The shadow flickered too. For one moment it tried to close in on the fire that Amon was holding in its chest, trying to smother it, but the light tore through it, and the shadow fell apart.

Like a statue made of ash, it crumpled. The last dark flecks of it wrapped like a cloud around the glowing pendant and blew away, taking the ugly green light back into the smoke where it faded, then was lost.

Sevora stared down at the battle, at the light pushing back at the smoke and the four Stormcast Eternals standing with their blazing torches, and it was beautiful and terrifying. Then all around her, the wall erupted into shouts. Cheers were sweeping down the Halt, shouts of triumph as the Golden Lions saw the darkness finally get pushed back. It was a shout of defiance, and it went on and on, until the first scream.

It came from down the wall, almost lost in the cheers, but Sevora saw Corus snap his head in its direction, heard the cheering falter.

‘What–’ she began, but then there was another, louder scream from the other side, and she caught sight of a soldier plummeting off the top of the Halt, smashing into the wall halfway down and leaving a smear of blood across the glowing quartz before crashing into the ground. The cheering died, and General Kant was moving down the wall, shouting for the soldiers to move back.

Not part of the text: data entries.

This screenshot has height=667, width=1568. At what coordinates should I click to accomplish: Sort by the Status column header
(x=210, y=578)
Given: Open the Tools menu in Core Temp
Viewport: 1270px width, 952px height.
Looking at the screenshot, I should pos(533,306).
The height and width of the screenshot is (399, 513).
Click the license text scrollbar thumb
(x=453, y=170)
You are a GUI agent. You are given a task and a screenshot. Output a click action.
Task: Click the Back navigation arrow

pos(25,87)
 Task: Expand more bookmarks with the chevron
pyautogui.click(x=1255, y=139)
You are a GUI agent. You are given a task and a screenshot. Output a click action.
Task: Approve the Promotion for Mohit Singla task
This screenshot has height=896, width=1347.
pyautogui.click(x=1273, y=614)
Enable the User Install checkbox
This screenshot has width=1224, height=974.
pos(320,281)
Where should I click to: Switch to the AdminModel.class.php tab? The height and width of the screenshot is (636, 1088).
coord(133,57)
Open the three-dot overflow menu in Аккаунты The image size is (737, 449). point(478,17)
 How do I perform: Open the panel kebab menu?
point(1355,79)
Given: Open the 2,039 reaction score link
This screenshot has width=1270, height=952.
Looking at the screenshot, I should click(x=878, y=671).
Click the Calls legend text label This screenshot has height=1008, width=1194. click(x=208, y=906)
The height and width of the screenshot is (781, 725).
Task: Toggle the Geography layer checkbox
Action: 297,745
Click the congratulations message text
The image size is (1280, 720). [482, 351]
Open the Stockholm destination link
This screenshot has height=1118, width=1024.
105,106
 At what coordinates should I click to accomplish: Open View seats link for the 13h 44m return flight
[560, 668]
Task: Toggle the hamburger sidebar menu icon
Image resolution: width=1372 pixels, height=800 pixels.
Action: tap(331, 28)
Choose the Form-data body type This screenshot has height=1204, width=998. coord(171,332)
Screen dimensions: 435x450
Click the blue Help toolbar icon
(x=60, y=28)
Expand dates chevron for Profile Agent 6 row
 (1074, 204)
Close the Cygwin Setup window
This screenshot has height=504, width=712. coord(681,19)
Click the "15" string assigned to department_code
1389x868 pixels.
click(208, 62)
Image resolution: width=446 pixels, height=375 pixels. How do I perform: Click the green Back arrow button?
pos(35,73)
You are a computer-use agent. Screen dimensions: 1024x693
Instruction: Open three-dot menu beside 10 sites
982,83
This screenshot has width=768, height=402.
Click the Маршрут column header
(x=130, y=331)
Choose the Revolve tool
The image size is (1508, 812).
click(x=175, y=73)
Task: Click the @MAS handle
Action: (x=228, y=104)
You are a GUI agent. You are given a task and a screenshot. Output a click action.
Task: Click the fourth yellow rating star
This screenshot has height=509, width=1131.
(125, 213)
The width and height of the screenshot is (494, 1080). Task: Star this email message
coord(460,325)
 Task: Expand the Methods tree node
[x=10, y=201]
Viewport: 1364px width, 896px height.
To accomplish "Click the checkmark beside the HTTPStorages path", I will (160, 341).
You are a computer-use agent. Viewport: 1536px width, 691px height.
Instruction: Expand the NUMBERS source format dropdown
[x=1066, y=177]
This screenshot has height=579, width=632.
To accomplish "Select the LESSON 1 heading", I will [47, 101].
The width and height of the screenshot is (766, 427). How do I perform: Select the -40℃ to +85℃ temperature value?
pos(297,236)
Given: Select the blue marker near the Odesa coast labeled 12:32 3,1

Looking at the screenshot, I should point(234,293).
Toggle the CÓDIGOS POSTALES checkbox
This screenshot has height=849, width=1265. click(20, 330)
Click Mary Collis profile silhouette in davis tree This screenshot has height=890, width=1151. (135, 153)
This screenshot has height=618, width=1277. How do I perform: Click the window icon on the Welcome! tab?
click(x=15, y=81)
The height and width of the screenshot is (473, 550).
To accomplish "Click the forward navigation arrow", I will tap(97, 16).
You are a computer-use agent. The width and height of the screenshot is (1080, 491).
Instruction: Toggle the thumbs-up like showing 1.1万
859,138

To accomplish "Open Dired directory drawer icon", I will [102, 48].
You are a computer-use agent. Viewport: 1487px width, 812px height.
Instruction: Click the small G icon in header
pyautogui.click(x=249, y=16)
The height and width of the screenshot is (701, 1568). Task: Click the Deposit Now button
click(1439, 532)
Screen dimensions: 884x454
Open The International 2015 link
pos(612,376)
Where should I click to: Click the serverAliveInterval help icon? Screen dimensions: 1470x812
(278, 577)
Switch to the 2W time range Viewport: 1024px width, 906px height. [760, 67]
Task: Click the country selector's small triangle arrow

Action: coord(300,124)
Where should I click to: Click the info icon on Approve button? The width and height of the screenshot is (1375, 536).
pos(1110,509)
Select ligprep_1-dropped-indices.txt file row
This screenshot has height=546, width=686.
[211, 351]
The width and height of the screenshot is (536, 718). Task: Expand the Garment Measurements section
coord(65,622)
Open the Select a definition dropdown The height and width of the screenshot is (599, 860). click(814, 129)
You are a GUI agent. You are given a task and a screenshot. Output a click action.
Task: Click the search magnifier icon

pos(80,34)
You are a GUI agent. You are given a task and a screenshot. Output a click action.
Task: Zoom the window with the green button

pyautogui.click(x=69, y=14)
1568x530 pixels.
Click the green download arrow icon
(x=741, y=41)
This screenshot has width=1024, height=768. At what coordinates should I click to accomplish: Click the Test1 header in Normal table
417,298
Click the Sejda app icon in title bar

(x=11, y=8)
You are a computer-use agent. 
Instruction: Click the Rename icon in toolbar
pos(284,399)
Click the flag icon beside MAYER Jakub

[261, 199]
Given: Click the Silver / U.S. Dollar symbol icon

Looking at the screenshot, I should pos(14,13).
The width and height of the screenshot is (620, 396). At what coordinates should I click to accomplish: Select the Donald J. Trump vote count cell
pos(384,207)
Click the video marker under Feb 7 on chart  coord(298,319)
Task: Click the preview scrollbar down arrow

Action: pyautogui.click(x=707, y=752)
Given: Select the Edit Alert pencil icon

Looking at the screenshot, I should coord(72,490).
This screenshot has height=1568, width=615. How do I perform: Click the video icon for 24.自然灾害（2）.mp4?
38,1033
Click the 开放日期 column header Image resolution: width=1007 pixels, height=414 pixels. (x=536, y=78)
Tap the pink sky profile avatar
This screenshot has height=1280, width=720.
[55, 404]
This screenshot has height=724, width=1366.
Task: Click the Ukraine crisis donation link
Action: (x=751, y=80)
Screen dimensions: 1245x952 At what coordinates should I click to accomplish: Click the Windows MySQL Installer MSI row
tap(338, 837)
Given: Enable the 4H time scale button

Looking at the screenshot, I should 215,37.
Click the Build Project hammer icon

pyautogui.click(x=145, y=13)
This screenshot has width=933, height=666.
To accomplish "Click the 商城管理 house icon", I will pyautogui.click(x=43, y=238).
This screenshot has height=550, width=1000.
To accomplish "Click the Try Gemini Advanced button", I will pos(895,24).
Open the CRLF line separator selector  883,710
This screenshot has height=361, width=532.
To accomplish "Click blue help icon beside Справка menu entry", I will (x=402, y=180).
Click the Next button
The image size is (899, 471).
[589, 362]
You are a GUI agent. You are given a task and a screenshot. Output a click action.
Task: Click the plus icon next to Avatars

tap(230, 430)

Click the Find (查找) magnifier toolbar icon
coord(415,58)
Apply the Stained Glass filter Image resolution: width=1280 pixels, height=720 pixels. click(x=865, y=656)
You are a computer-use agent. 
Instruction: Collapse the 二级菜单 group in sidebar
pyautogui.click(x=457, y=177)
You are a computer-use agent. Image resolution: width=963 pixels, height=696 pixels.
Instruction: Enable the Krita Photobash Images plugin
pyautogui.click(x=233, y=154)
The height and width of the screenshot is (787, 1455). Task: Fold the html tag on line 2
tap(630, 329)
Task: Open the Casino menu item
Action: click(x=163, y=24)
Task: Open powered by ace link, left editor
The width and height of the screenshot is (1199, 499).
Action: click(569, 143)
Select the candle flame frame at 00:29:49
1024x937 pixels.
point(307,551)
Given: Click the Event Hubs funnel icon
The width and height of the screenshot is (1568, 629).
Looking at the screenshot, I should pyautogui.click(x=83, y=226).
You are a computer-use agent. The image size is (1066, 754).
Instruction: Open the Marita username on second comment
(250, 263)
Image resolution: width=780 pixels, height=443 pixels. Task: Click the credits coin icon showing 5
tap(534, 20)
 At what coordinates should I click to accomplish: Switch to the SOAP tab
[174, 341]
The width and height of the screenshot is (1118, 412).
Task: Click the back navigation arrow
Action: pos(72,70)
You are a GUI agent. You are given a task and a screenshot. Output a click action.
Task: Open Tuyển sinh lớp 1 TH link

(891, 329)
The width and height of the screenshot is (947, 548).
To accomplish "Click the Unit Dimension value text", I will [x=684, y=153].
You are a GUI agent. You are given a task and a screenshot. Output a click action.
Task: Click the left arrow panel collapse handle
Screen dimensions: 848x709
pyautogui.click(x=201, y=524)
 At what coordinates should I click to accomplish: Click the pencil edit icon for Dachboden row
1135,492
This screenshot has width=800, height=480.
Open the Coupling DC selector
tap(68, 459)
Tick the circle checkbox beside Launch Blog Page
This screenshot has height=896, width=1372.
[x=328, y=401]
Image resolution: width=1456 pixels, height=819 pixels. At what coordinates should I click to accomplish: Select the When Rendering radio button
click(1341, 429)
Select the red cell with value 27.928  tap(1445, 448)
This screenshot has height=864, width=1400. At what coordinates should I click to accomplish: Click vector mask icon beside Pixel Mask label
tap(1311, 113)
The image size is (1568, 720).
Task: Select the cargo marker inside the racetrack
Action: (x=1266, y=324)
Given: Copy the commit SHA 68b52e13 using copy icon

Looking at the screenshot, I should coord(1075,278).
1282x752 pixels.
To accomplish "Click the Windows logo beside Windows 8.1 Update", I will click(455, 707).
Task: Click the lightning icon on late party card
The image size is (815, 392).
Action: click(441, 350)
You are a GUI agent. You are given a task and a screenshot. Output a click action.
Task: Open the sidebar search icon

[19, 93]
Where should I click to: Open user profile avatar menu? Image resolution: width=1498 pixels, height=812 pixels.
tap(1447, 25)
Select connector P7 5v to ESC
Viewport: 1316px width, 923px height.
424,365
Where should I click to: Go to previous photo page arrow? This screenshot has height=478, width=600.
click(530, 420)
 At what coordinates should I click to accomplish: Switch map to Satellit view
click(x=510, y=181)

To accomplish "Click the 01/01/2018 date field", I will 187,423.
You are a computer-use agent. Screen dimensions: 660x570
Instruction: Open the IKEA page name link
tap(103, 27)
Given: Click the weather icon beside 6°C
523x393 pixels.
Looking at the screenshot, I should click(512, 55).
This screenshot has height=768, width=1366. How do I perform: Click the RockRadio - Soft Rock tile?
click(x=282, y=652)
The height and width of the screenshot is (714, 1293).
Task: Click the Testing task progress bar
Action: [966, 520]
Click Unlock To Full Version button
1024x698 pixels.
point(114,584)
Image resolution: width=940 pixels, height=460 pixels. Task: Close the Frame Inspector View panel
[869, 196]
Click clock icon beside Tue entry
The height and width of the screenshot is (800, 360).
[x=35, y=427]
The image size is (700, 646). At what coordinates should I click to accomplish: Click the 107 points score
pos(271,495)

But she was answered with more death, as another Golden Lion was jerked off his feet and over the low parapet, his only sound a strangled gurgling as his hands clutched at something that had grabbed him by the throat.

‘Sevora, move.’ Corus’ words were calm, but they were orders nonetheless, and at that moment Sevora had no interest in disagreeing. She started to step away from the parapet when Corus moved, whipping his shield up beside her with such speed Sevora barely saw it. She was shoved backward, and there was a wall of sigmarite where the world had been.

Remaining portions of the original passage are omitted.